(Document section):
****************************************
Champions
- 1974: New South Wales
- 1975: Australian Capital Territory
- 1976: Queensland
- 1977: Australian Capital Territory
- 1978: New South Wales
- 1979: Victoria
- 1980: Queensland
- 1981: New South Wales
- 1982: Queensland
- 1983: Queensland
- 1984: South Australia
- 1985: Victoria
- 1986: New South Wales
- 1987: New South Wales
- 1988: New South Wales
- 1989: Queensland
- 1990: Queensland
- 1991: New South Wales
- 1992: New South Wales
- 1993: Queensland
- 1994: Victoria
- 1995: New South Wales
- 1996: New South Wales
- 1997: Queensland
- 1998: New South Wales
- 1999: New South Wales
- 2000: Queensland
- 2001: New South Wales
- 2002: Queensland
- 2003: New South Wales
- 2004: New South Wales
- 2005: Victoria
- 2006: South Australia
- 2007: New South Wales
- 2008: New South Wales
- 2009: New South Wales
- 2010: New South Wales
- 2011: New South Wales
- 2012: New South Wales
- 2013: New South Wales
- 2014: Queensland
- 2015: South Australia
- 2016: New South Wales
- 2017: New South Wales
- 2018: Queensland
- 2019: New South Wales
- 2020: New South Wales
- 2021: Not played (COVID-19)
- 2022: Queensland
- 2023: New South Wales

= Elinor McKenzie Shield =

Australian U18 softball championship

The Elinor McKenzie Shield is a trophy symbolizing the Under 18 Women's Championship of Softball Australia.

==History==
In 1971 Victoria put forward the suggestion to the Australia Federation to stage an invitational tournament for the 18 and under age group to fill the gap between the under 16 and senior championships. The proposal was put forward as a Notice of Motion at the 1972 Assembly meeting. The first 18 and under, conducted as an equivalent event to the open and under 16 events was staged in Melbourne, in 1974. The age group of the championships officially became the under 19 in 1976.

Edna Nash, the then President of the New South Wales Softball Association, traveled to Melbourne to donate the trophy in honour of Elinor McKenzie. Elinor never got to present the trophy, dying from the effects of cancer on the eve of its first presentation on 19 May 1974.
****************************************
Stored data
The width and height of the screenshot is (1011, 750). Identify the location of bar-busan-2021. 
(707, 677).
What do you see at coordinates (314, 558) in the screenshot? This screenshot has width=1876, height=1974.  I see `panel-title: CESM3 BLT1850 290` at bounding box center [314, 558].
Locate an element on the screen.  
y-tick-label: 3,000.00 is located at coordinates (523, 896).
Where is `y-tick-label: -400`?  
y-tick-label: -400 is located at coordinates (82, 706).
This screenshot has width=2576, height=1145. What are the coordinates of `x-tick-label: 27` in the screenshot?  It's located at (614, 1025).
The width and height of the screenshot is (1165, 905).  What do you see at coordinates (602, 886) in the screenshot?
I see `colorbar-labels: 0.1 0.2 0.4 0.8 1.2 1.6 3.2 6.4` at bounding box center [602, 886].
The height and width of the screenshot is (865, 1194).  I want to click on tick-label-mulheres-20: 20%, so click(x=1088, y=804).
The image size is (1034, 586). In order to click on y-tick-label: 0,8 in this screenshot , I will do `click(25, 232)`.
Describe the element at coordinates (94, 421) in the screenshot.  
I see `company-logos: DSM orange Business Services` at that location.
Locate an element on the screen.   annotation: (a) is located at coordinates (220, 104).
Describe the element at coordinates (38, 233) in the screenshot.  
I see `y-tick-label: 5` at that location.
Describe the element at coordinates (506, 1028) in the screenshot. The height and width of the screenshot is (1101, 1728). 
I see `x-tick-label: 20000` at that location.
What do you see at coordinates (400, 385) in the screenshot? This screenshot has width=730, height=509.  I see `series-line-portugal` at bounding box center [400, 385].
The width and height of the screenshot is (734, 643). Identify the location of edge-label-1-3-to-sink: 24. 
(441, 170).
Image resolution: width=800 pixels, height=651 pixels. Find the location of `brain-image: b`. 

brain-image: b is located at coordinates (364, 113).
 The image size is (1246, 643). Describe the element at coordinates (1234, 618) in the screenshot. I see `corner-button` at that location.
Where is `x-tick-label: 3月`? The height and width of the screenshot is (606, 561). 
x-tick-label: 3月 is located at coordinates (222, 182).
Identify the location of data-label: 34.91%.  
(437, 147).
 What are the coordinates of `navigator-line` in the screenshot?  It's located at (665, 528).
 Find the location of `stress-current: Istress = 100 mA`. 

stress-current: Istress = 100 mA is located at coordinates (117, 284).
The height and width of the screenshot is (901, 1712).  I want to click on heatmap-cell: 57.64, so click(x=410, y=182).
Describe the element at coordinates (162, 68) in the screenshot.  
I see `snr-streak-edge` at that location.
****************************************
(What to work on):
A) Answer these questions using the Elinor McKenzie Shield article:
(i) Which state suggested the 18 and under invitational tournament in 1971?
(ii) In what year did the championship age group officially become the under 19?
(iii) Who traveled to Melbourne to donate the trophy?
B) Using the Elinor McKenzie Shield article, list every state or territory that appears as a champion, naming each one once.
C) Take the Elinor McKenzie Shield article further by writing a new paragraph that follows its final sentence.

(Responses per task):
A)
(i) Victoria
(ii) 1976
(iii) Edna Nash, then President of the New South Wales Softball Association

B) New South Wales, Australian Capital Territory, Queensland, Victoria, South Australia

C)
The age group was changed to Under 18 in 2020, to reflect the change made by the World Baseball Softball Confederation to the Junior Women's World Cup age group.

==Elinor McKenzie==
Joan Elinor McKenzie (14 September 1937 – 19 May 1974) was a captain of the Australian Women's Softball Team.
Elinor had a long and proud history in softball, playing more than 25 times for Australia in an International career that spanned some 12 years. She was a member of the Australian team for the first world championship staged in Melbourne in 1965; the competition was then known as the Diamond International Trophy. According to Dr. Lynn Embrey in her account of softball history 'Batter Up!’, in the final against USA, it was Elinor who scored the vital run on a wild pitch from American pitcher Donna Lopiano after hitting a double to centre field as leadoff batter in the bottom of the sixth innings. Her prowess on the softball diamond was well respected throughout the world.

The niece of Australian cricket great Keith Miller, Elinor was a well-respected first base player who not only excelled in softball but also played at representative level in both basketball and cricket. Elinor was a member of the Victorian and Australian Women's Cricket Teams.

As a coach, Elinor showed her ability and the never-give-up attitude that she displayed as a player which was instilled in the young Victorian charges she led to the first under 16 championship hosted by Perth in 1970.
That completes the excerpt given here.